C = 200 + 0.75(5000 - 1050) = 200 + 0.75 x 3950 = 200 + 2962.5 = 3162.5

National saving = (Y - C) + (T - G) = (5000 - 3162.5) + (1050 - 1200) = 1687.5 (National saving stays the same)

(ii)

I = 1500 - 60 x 5 = 1500 - 300 = 1200 (Investment decreases by 120)

(iii)

Trade balance (NX) = Y - C - I - G = 5000 - 3162.5 - 1200 - 1200 = - 562.5 (Trade balance increases by 120)

(iv)

NX = 450 - 200e

- 562.5 = 450 - 200e

200e = 1012.5

e = 5.0625 (Exchange rate decreases by 0.6)

Decrease in investment will shift the investment curve leftward, decreasing interest rate and decreasing equilibrium saving and investment.

As interest rate decreases, net capital outflow increases, which increases net exports (trade balance) and decreases exchange rate.

In following graph, panel A shows saving (S) and investment (I) curves.
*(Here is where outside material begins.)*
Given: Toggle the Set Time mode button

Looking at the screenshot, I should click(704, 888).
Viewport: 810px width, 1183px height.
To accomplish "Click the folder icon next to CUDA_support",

S0 and I0 are initial national saving and investment curves intersecting at point A with initial interest rate r0 and initial savings & investment Q0.

As investment decreases, I0 shifts left to S1, intersecting I0 at point B with lower interest rate r1 and lower quantity of saving and investment Q1.

In panel B (showing net capital outflow as inverse function of interest rate), lower interest rate from r0 to r1 increases net capital outflow from NCO0 to NC01.

In panel C (showing net exports as inverse function of exchange rate), an increase in net capital outflow from NCO0 to NCO1 increases net exports from NX0 to NX1 and dencreases exchange rate from e0 to e1.